Q.44 The dissociation constant for a receptor-ligand pair is 0.25 × 10-7𝑀 . The ligand
was added to a solution of the receptor such that the receptor was 50% saturated
at equilibrium. Assume that the receptor has one ligand binding site.
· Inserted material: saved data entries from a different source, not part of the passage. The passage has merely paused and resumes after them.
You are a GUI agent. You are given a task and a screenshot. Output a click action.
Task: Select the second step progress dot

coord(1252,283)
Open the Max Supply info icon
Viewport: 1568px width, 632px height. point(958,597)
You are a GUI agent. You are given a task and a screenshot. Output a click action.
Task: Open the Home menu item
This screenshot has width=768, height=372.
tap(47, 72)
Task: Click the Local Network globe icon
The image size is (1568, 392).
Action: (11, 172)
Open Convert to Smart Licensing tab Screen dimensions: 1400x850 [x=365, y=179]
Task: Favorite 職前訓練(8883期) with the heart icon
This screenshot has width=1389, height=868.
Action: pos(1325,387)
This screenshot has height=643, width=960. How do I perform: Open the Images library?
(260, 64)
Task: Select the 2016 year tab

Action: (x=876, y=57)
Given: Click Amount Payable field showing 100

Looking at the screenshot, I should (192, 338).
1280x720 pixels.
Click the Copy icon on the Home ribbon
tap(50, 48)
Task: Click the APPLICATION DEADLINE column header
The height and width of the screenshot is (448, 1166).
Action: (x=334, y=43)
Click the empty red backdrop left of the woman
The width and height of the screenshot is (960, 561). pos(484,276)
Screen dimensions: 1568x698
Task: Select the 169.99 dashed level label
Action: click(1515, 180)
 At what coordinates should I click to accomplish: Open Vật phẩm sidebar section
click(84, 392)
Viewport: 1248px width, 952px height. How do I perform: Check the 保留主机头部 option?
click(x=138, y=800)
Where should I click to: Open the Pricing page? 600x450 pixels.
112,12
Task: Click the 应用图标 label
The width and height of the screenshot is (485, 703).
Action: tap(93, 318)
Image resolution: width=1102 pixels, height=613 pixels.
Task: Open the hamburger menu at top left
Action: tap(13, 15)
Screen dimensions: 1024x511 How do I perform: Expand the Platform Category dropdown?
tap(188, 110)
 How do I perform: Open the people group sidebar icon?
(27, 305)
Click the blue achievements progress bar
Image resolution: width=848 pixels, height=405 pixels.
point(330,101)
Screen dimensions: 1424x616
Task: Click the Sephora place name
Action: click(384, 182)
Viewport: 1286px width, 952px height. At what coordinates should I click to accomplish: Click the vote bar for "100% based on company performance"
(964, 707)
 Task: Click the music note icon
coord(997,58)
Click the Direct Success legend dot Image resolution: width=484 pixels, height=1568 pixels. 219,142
The
concentration of the free ligand at equilibrium in 𝑛𝑀 , correct to the nearest
integer, should be _____.
The free ligand concentration at equilibrium is 2.5 nM.
Receptor-Ligand Binding Basics
Receptor saturation follows the equation θ = [L] / (Kd + [L]), where θ is the fractional saturation, [L] is free ligand concentration, and Kd is the dissociation constant.
At 50% saturation (θ = 0.5), this simplifies to 0.5 = [L] / (Kd + [L]), so [L] = Kd.
The problem gives Kd = 0.25 × 10-7 M = 2.5 nM, and assumes one binding site with no ligand depletion specified.
Step-by-Step Calculation
Convert Kd to nM: 0.25 × 10-7 M = 0.25 × 10-7 × 109 nM/M = 2.5 nM.
At 50% saturation, free [L] equals Kd regardless of total receptor concentration, as the equation depends only on free [L].
Rounded to the nearest integer, the answer is 3 (though exactly 2.5 nM).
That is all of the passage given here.